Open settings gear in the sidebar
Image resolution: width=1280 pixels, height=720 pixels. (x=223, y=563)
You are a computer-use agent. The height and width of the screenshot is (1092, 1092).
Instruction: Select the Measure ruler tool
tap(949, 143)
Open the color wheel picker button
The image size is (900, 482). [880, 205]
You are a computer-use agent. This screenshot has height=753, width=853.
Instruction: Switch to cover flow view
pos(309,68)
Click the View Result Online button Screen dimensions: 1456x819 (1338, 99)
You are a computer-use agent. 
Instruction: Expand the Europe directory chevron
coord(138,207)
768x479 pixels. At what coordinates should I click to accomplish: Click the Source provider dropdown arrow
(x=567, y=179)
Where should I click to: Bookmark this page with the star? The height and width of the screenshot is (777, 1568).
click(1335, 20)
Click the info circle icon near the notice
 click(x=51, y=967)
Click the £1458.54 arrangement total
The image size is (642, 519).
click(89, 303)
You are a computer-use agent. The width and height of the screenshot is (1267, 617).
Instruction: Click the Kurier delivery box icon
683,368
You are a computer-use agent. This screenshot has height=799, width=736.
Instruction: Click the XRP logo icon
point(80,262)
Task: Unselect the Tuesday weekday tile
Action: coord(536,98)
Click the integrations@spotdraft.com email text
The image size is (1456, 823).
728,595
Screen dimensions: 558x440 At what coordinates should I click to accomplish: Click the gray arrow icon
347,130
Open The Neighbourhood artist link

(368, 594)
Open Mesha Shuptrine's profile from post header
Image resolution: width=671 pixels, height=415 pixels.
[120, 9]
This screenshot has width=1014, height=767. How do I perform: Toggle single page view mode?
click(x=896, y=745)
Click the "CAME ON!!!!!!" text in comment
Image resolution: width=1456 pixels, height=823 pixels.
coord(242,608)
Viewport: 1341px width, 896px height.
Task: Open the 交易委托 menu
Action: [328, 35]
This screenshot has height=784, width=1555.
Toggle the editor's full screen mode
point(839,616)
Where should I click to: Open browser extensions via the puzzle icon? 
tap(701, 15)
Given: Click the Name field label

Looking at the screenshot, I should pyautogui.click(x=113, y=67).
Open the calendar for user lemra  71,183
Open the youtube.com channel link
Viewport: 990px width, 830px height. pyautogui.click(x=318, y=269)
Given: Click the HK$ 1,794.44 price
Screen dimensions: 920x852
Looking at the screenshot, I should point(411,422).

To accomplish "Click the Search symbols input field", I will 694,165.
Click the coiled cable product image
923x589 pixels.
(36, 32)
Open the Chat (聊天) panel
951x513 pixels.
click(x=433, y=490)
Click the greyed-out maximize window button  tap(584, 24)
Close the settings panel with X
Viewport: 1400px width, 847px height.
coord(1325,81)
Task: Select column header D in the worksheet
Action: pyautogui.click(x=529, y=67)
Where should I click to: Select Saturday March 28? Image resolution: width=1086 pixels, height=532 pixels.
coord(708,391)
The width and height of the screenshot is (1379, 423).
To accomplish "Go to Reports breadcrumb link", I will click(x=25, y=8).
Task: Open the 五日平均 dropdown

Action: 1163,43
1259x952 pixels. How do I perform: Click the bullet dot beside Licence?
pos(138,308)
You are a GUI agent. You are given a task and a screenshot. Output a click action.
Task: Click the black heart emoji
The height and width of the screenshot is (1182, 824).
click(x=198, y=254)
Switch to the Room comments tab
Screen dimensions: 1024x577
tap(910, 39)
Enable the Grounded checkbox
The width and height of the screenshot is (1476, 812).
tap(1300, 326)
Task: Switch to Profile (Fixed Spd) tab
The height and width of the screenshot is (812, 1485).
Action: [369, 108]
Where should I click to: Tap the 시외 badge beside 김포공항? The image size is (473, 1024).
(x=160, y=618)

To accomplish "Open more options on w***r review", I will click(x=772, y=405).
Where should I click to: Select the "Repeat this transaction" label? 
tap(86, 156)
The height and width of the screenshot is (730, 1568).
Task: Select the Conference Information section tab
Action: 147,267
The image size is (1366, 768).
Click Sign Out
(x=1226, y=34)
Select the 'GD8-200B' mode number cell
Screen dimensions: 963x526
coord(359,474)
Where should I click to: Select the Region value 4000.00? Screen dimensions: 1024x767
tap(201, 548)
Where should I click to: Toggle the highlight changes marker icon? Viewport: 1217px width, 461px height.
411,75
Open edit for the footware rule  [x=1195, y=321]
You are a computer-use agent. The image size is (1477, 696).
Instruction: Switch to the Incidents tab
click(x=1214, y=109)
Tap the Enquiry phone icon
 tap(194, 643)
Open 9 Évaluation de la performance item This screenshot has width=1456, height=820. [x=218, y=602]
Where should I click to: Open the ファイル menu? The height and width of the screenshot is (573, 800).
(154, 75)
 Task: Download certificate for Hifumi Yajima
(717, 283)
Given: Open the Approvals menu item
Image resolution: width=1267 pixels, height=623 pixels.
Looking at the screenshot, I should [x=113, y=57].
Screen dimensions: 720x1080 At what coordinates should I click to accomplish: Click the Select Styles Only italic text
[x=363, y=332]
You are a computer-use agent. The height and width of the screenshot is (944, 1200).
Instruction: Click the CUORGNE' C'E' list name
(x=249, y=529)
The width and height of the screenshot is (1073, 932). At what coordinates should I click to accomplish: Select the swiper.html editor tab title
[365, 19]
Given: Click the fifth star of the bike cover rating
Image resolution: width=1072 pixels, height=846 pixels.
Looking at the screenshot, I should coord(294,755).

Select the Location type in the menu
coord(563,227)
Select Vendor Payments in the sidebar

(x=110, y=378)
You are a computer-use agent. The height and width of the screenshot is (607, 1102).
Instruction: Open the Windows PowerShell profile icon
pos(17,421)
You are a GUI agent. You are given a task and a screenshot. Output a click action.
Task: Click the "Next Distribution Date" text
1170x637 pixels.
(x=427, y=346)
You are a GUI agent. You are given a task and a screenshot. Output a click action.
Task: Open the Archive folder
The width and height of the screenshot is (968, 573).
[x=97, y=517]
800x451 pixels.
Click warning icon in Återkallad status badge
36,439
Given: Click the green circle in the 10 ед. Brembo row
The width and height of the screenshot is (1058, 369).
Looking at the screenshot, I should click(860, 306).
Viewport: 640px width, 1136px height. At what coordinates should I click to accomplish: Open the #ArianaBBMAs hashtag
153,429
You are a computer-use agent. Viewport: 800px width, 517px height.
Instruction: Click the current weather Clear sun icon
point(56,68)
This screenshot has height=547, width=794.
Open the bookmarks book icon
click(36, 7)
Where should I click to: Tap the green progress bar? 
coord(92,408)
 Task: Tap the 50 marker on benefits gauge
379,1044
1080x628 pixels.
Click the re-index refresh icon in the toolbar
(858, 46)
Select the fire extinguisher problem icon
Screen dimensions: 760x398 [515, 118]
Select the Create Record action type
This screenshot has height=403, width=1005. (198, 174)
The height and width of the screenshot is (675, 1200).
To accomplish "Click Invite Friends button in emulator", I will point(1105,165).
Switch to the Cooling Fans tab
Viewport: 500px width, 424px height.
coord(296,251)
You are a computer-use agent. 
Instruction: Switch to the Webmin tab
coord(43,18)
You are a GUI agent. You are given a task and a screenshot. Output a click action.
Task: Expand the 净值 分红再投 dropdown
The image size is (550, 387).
○ ○ ○ ○
*TASK TO CARRY OUT*. The answer should consist of all the lines above, retyped exactly.

*ANSWER SPACE*.
Open settings gear in the sidebar
Image resolution: width=1280 pixels, height=720 pixels. (x=223, y=563)
You are a computer-use agent. The height and width of the screenshot is (1092, 1092).
Instruction: Select the Measure ruler tool
tap(949, 143)
Open the color wheel picker button
The image size is (900, 482). [880, 205]
You are a computer-use agent. This screenshot has height=753, width=853.
Instruction: Switch to cover flow view
pos(309,68)
Click the View Result Online button Screen dimensions: 1456x819 (1338, 99)
You are a computer-use agent. 
Instruction: Expand the Europe directory chevron
coord(138,207)
768x479 pixels. At what coordinates should I click to accomplish: Click the Source provider dropdown arrow
(x=567, y=179)
Where should I click to: Bookmark this page with the star? The height and width of the screenshot is (777, 1568).
click(1335, 20)
Click the info circle icon near the notice
 click(x=51, y=967)
Click the £1458.54 arrangement total
The image size is (642, 519).
click(89, 303)
You are a computer-use agent. The width and height of the screenshot is (1267, 617).
Instruction: Click the Kurier delivery box icon
683,368
You are a computer-use agent. This screenshot has height=799, width=736.
Instruction: Click the XRP logo icon
point(80,262)
Task: Unselect the Tuesday weekday tile
Action: coord(536,98)
Click the integrations@spotdraft.com email text
The image size is (1456, 823).
728,595
Screen dimensions: 558x440 At what coordinates should I click to accomplish: Click the gray arrow icon
347,130
Open The Neighbourhood artist link

(368, 594)
Open Mesha Shuptrine's profile from post header
Image resolution: width=671 pixels, height=415 pixels.
[120, 9]
This screenshot has width=1014, height=767. How do I perform: Toggle single page view mode?
click(x=896, y=745)
Click the "CAME ON!!!!!!" text in comment
Image resolution: width=1456 pixels, height=823 pixels.
coord(242,608)
Viewport: 1341px width, 896px height.
Task: Open the 交易委托 menu
Action: [328, 35]
This screenshot has height=784, width=1555.
Toggle the editor's full screen mode
point(839,616)
Where should I click to: Open browser extensions via the puzzle icon? 
tap(701, 15)
Given: Click the Name field label

Looking at the screenshot, I should pyautogui.click(x=113, y=67).
Open the calendar for user lemra  71,183
Open the youtube.com channel link
Viewport: 990px width, 830px height. pyautogui.click(x=318, y=269)
Given: Click the HK$ 1,794.44 price
Screen dimensions: 920x852
Looking at the screenshot, I should point(411,422).

To accomplish "Click the Search symbols input field", I will 694,165.
Click the coiled cable product image
923x589 pixels.
(36, 32)
Open the Chat (聊天) panel
951x513 pixels.
click(x=433, y=490)
Click the greyed-out maximize window button  tap(584, 24)
Close the settings panel with X
Viewport: 1400px width, 847px height.
coord(1325,81)
Task: Select column header D in the worksheet
Action: pyautogui.click(x=529, y=67)
Where should I click to: Select Saturday March 28? Image resolution: width=1086 pixels, height=532 pixels.
coord(708,391)
The width and height of the screenshot is (1379, 423).
To accomplish "Go to Reports breadcrumb link", I will click(x=25, y=8).
Task: Open the 五日平均 dropdown

Action: 1163,43
1259x952 pixels. How do I perform: Click the bullet dot beside Licence?
pos(138,308)
You are a GUI agent. You are given a task and a screenshot. Output a click action.
Task: Click the black heart emoji
The height and width of the screenshot is (1182, 824).
click(x=198, y=254)
Switch to the Room comments tab
Screen dimensions: 1024x577
tap(910, 39)
Enable the Grounded checkbox
The width and height of the screenshot is (1476, 812).
tap(1300, 326)
Task: Switch to Profile (Fixed Spd) tab
The height and width of the screenshot is (812, 1485).
Action: [369, 108]
Where should I click to: Tap the 시외 badge beside 김포공항? The image size is (473, 1024).
(x=160, y=618)

To accomplish "Open more options on w***r review", I will click(x=772, y=405).
Where should I click to: Select the "Repeat this transaction" label? 
tap(86, 156)
The height and width of the screenshot is (730, 1568).
Task: Select the Conference Information section tab
Action: 147,267
The image size is (1366, 768).
Click Sign Out
(x=1226, y=34)
Select the 'GD8-200B' mode number cell
Screen dimensions: 963x526
coord(359,474)
Where should I click to: Select the Region value 4000.00? Screen dimensions: 1024x767
tap(201, 548)
Where should I click to: Toggle the highlight changes marker icon? Viewport: 1217px width, 461px height.
411,75
Open edit for the footware rule  [x=1195, y=321]
You are a computer-use agent. The image size is (1477, 696).
Instruction: Switch to the Incidents tab
click(x=1214, y=109)
Tap the Enquiry phone icon
 tap(194, 643)
Open 9 Évaluation de la performance item This screenshot has width=1456, height=820. [x=218, y=602]
Where should I click to: Open the ファイル menu? The height and width of the screenshot is (573, 800).
(154, 75)
 Task: Download certificate for Hifumi Yajima
(717, 283)
Given: Open the Approvals menu item
Image resolution: width=1267 pixels, height=623 pixels.
Looking at the screenshot, I should [x=113, y=57].
Screen dimensions: 720x1080 At what coordinates should I click to accomplish: Click the Select Styles Only italic text
[x=363, y=332]
You are a computer-use agent. The height and width of the screenshot is (944, 1200).
Instruction: Click the CUORGNE' C'E' list name
(x=249, y=529)
The width and height of the screenshot is (1073, 932). At what coordinates should I click to accomplish: Select the swiper.html editor tab title
[365, 19]
Given: Click the fifth star of the bike cover rating
Image resolution: width=1072 pixels, height=846 pixels.
Looking at the screenshot, I should coord(294,755).

Select the Location type in the menu
coord(563,227)
Select Vendor Payments in the sidebar

(x=110, y=378)
You are a computer-use agent. The height and width of the screenshot is (607, 1102).
Instruction: Open the Windows PowerShell profile icon
pos(17,421)
You are a GUI agent. You are given a task and a screenshot. Output a click action.
Task: Click the "Next Distribution Date" text
1170x637 pixels.
(x=427, y=346)
You are a GUI agent. You are given a task and a screenshot. Output a click action.
Task: Open the Archive folder
The width and height of the screenshot is (968, 573).
[x=97, y=517]
800x451 pixels.
Click warning icon in Återkallad status badge
36,439
Given: Click the green circle in the 10 ед. Brembo row
The width and height of the screenshot is (1058, 369).
Looking at the screenshot, I should click(860, 306).
Viewport: 640px width, 1136px height. At what coordinates should I click to accomplish: Open the #ArianaBBMAs hashtag
153,429
You are a computer-use agent. Viewport: 800px width, 517px height.
Instruction: Click the current weather Clear sun icon
point(56,68)
This screenshot has height=547, width=794.
Open the bookmarks book icon
click(36, 7)
Where should I click to: Tap the green progress bar? 
coord(92,408)
 Task: Tap the 50 marker on benefits gauge
379,1044
1080x628 pixels.
Click the re-index refresh icon in the toolbar
(858, 46)
Select the fire extinguisher problem icon
Screen dimensions: 760x398 [515, 118]
Select the Create Record action type
This screenshot has height=403, width=1005. (198, 174)
The height and width of the screenshot is (675, 1200).
To accomplish "Click Invite Friends button in emulator", I will point(1105,165).
Switch to the Cooling Fans tab
Viewport: 500px width, 424px height.
coord(296,251)
You are a computer-use agent. 
Instruction: Switch to the Webmin tab
coord(43,18)
You are a GUI agent. You are given a task and a screenshot. Output a click action.
Task: Expand the 净值 分红再投 dropdown
The image size is (550, 387).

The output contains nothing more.